» **WORK TO COMPLETE**
The lines to copy run from the one containing "Task: Toggle the dark mode sun icon" to the end of the records below; repeat them exactly and include nothing else.

(DATASET CONTENT Opens)

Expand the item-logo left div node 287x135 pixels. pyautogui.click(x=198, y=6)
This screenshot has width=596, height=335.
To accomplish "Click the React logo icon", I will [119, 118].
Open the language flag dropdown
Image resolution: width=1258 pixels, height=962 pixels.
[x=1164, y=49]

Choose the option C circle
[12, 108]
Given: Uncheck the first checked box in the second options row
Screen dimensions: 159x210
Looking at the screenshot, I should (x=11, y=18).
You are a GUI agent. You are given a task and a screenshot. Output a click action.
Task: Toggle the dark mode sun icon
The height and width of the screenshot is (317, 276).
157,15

(DATASET CONTENT Closes)

» **RESPONSE TO THIS EXERCISE**
Task: Toggle the dark mode sun icon
The height and width of the screenshot is (317, 276).
157,15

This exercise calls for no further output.